MSF would like to remind the Committee that 2014 and 2015 have witnessed a number of increased public health challenges at a global scale facing many Member States of this Committee. A number of examples are worth highlighting. For instance, the Ebola crisis last year further demonstrated the failure of the patent-centric innovation system in biopharmaceutical sectors. To offer another example, the increasing epidemic of hepatitis C has become a challenge to both developed and developing countries, while the medicines are priced out of reach of many. In addition, the newly revised World Health Organization (WHO) Model List of Essential Medicines has included new medicines treating hepatitis C, cancer and drug-resistant TB. All of these new medicines remain under heavy patent thickets and would present concerns for many Member States in this Committee in getting access.

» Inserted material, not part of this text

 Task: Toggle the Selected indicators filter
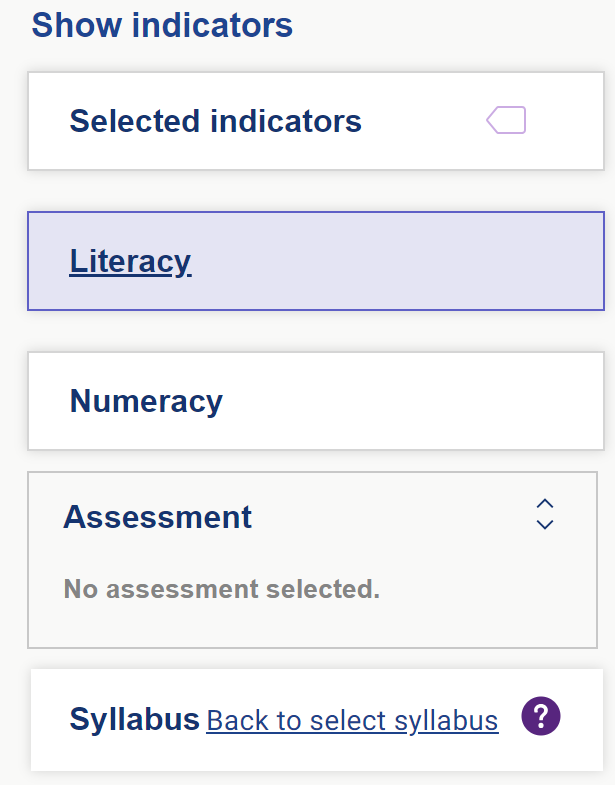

Therefore, as a general statement, MSF calls on this Committee and the Member States to keep connecting patent discussion with social reality; to not discuss normative issues in isolation from prominent social impacts such as those related to health; and to recognize the increasing public health challenges facing many Member States of the Committee and to make concrete progress on the proposal of public health and patents. In addition, MSF hopes this Committee can mainstream public health considerations in other substantive discussions. For instance, in the discussion of inventive steps, national provisions on inventiveness that have proven to promote public health should be discussed, such as Section 3(d) of India’s Patent Act.
Finally, MSF also hopes the Committee can continue working on the issue of mandatory disclosure of International Nonproprietary Names (INN), which was not concluded in the last session. MSF believes that disclosure of INN remains crucial for public health agencies and non-governmental organizations to effectively monitor public health-sensitive patents at an early stage. We also feel that the requirement of INN disclosure would help to direct more rational filing behaviours of the applicants and help to prevent abuse of the patent system.